WHAT YOU HAVE TO DO: Beneath this line are entries. Copy the range from the line with "Select the XS size row label" to the line with "The width and height of the screenshot is (1051, 504).", ends included, exactly; leave pictures out.

RECORDS FOR PROCESSING:
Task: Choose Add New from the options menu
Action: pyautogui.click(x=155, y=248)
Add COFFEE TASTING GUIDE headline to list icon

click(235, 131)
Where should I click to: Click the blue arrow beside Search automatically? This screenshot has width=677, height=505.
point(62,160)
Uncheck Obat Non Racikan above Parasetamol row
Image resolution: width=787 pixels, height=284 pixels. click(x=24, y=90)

* * *

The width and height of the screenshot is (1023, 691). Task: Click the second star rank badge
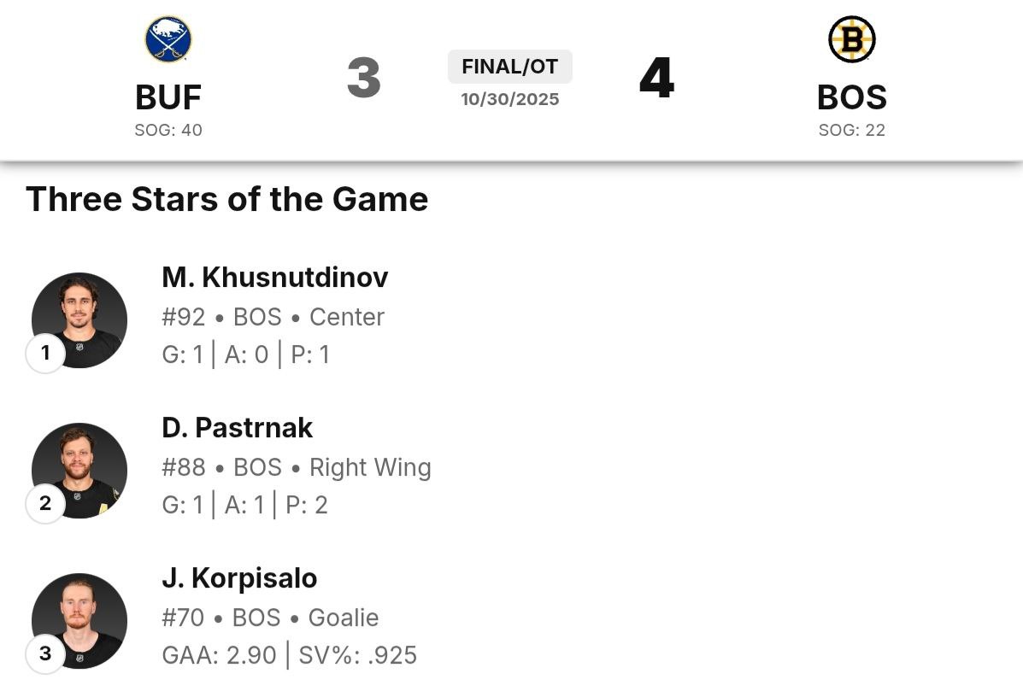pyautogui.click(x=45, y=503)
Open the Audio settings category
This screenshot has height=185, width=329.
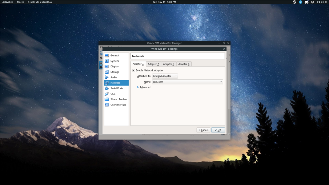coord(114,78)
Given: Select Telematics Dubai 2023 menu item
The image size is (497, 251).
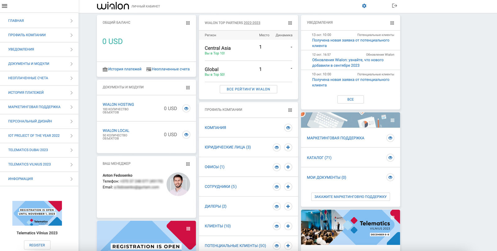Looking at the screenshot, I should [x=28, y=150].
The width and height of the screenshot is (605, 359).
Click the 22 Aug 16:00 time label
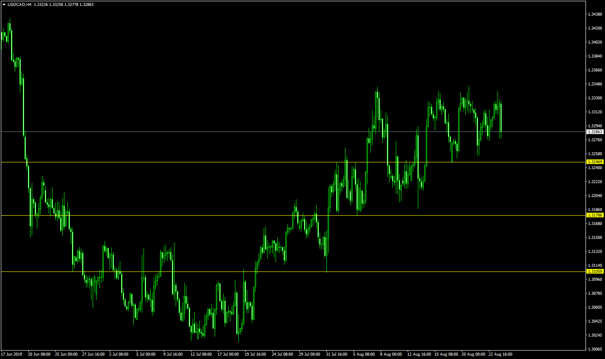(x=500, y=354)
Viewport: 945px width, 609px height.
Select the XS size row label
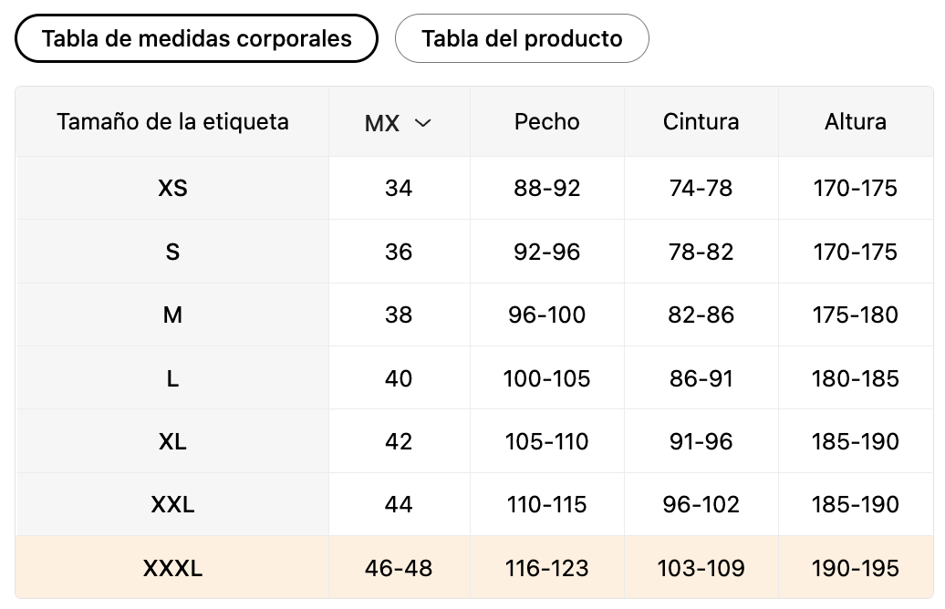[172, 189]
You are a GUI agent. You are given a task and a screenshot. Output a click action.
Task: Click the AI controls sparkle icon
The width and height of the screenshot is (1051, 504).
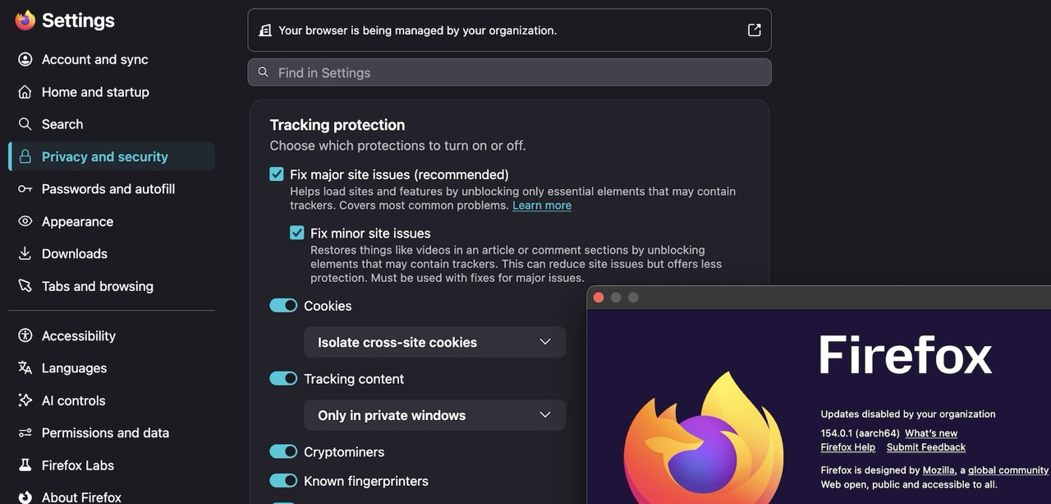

TASK RESPONSE:
Select the XS size row label
[172, 189]
You are a GUI agent. You are given a task and a screenshot. Output a click action.
Task: Click the AI controls sparkle icon
The width and height of the screenshot is (1051, 504).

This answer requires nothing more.